They departed at 2 a.m. for their two-day excursion. With 40-pound backpacks, and no prior physical training to prepare them for the hike ahead, Morris and her friend hiked the 10 miles up to the lake, hoping their bug nets would fight off the seasonal influx of mosquitoes. With no internet connection, limited saved maps and an urge to turn around at the 8-mile mark, they persevered through the increasing, 40-pound inflicted back pain.
“After pushing through and making it to Marmot Lake, we were both filled with such euphoria that she and I jumped into the lake. We were both so sweaty, smelly and covered in bug bites which made going into the freezing water so worth it; it was nice to feel temporarily ‘clean,’” said Morris.
After making dinner, hammocking and setting up camp by the lake for the night, Morris returned to the trailhead the following evening as she concluded her first backpacking trip, with many more to come. She left with a renewed sense of peace after spending time out in nature, unplugged from the outside world.
“You get to see places that are sometimes untouched by man, and I find it especially valuable when you can’t use your phone in the moment to either take a photo or share with others what you were up to. It’s a sacred beauty that only you, your peers and nature share for that moment,” said Morris.
It’s not always mosquitos that fight back during a backpacking trip, however. Second-year open major Luke Spencer set out with his roommate this past summer to explore the Rocky Mountains, located an hour-and-a-half drive from Denver. Spencer spent the weeks leading up to his trip hiking Torrey Pines, training himself with the weight of a backpack and breaking in his hiking boots. Despite his preparation, Spencer was still met with the unpredictability that comes with backpacking, just one night into his Rocky Mountains expedition.
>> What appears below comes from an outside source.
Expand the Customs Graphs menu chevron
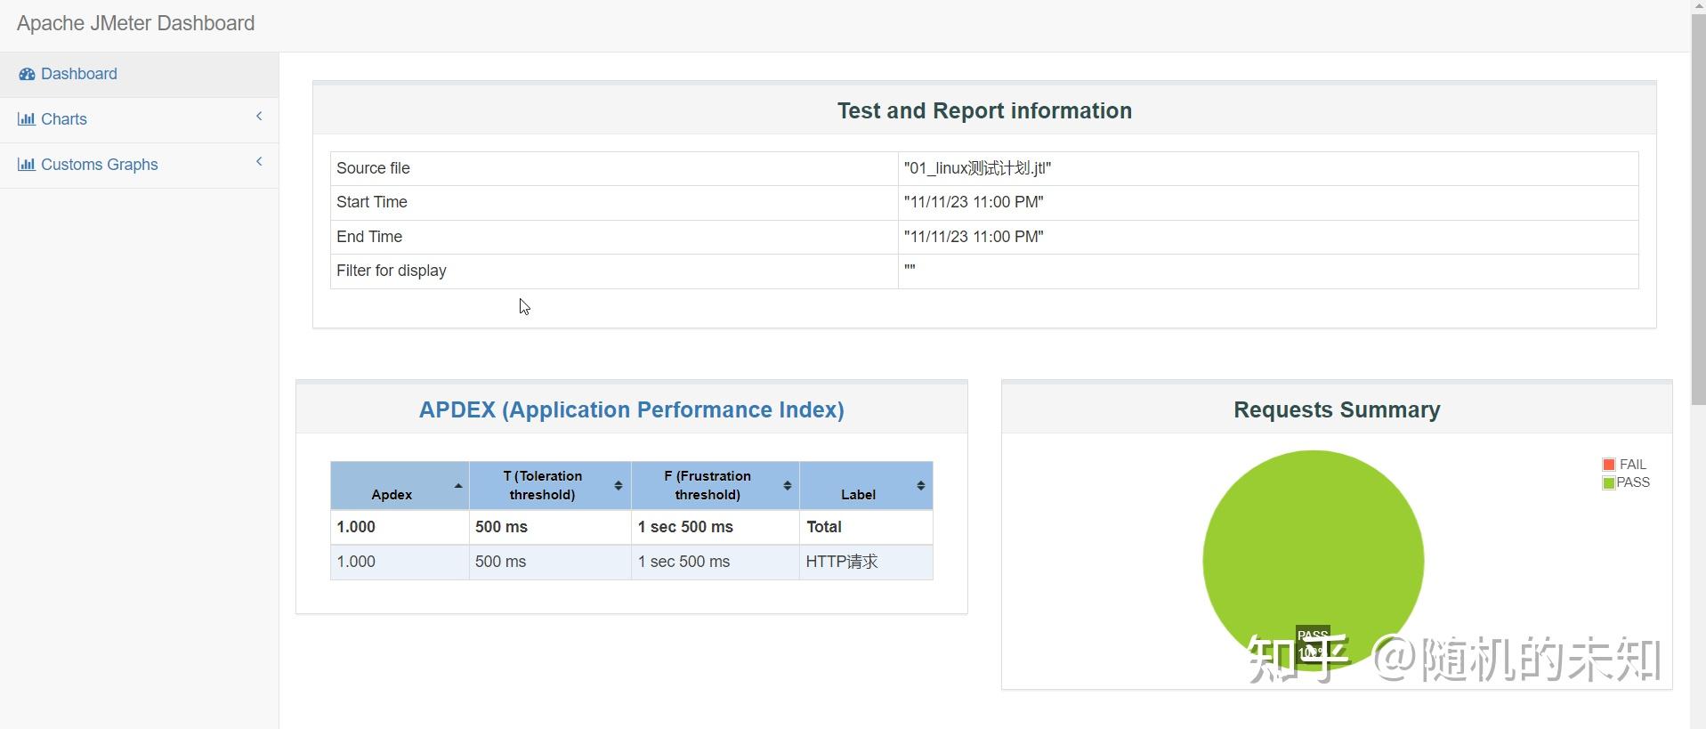 point(259,162)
“We were setting up our tents on the first night and it just started pouring on us. Everything got soaked, it was a little miserable I’ll admit, but it was definitely something that I’ll remember,” said Spencer.
Despite the thunder and lightning cutting their three-day trip short, Spencer still had the chance to hike up 13,000 feet in the midst of the rain, experiencing the sights he retreated to the mountains in search of.
“The Rockies are just beautiful, being up in the mountains was arguably the most serene experience I’ve ever had. When you are out in nature — truly surrounding yourself in it — I think it is one of the best ways to encounter God’s creation,” said Spencer. “You experience God on an entirely different level; you are able to meditate, you really are able to admire everything he has created.”
Third-year international studies major Anna Peters embarked on a much longer expedition with just a backpack and zero hotel nights booked. Peters spent two and a half months over the summer backpacking through Ireland, Scotland, England, Sweden, Denmark, France, Portugal, Spain, Italy, Austria, Greece and Costa Rica.
Initially setting off on her journey alone, Peters met other solo-travelers along the way to join in on her adventure — surfing, sightseeing and booking hostels as she went. With only a few missed buses and trains, Peters left her backpacking trip having made new friends, experiencing different parts of the world and getting to surf various exotic locations.
Peters encourages those curious of venturing out on their own backpacking trip to approach it with a mixture of spontaneity and preparation.
“It makes it less expensive to plan out some aspects of your trip; I planned everything so last minute, usually the day of or the day before, so it was super expensive. It’s important to be open-minded though,” said Peters. “Part of the fun is meeting people along the way, especially if you are solo-traveling, and finding things to do as you go.”